*** The records Section Begins ***
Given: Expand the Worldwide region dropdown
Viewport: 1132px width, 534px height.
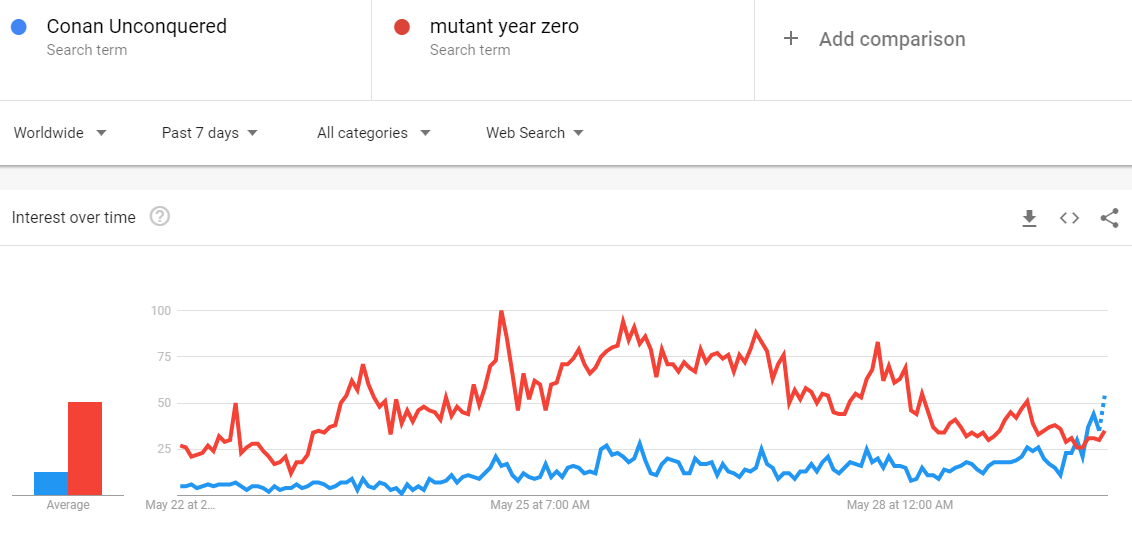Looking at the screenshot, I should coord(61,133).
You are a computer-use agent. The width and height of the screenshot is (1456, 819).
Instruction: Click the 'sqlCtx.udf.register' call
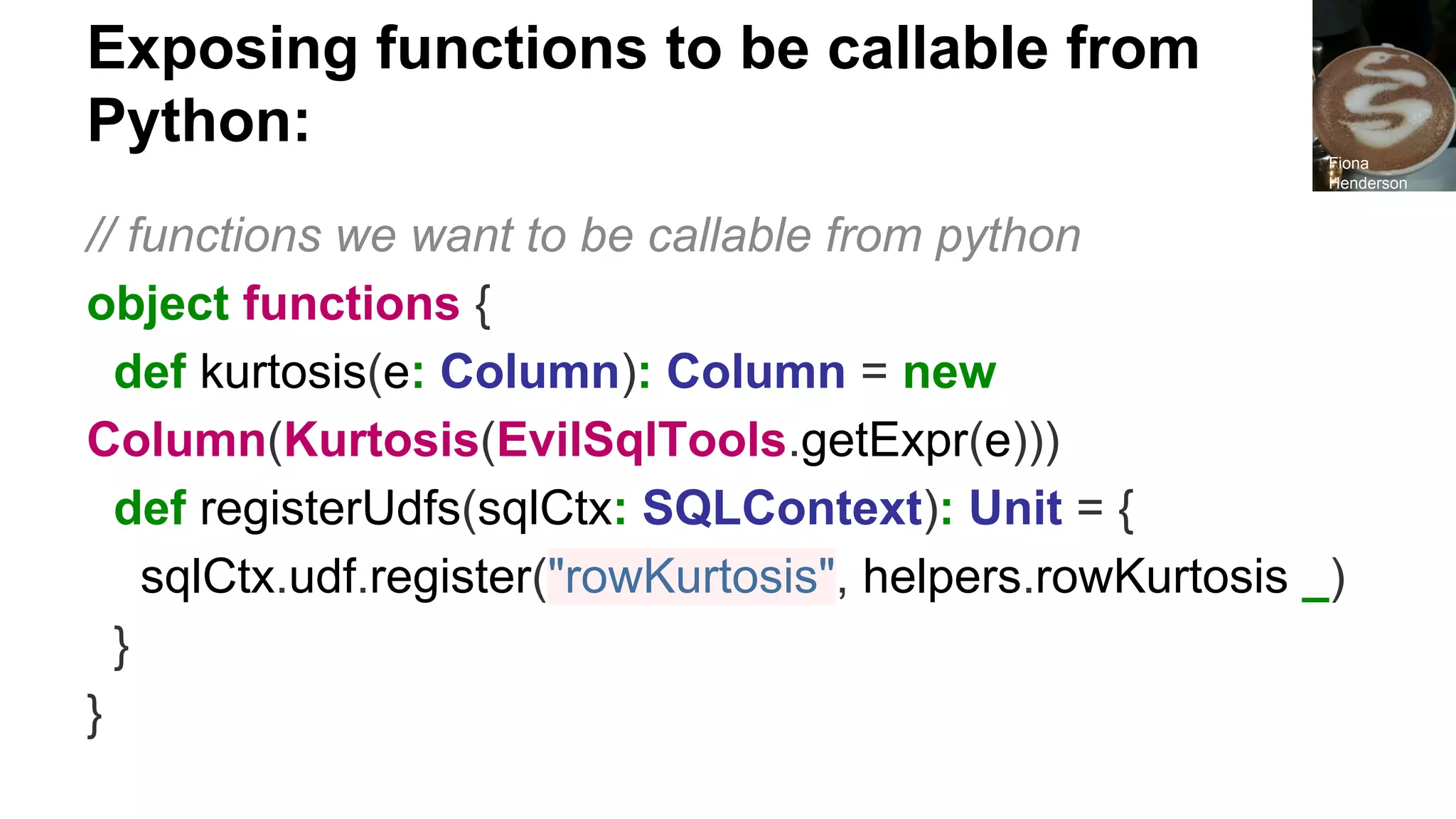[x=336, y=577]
*** The records Section Ends ***
**What this task involves**.
An exact restatement of the lines from the one holding "Instruction: Click the" through the end of the entries, both ends included, is the whole answer. Pictures stay out.

**Written answer**.
Instruction: Click the 'sqlCtx.udf.register' call
[x=336, y=577]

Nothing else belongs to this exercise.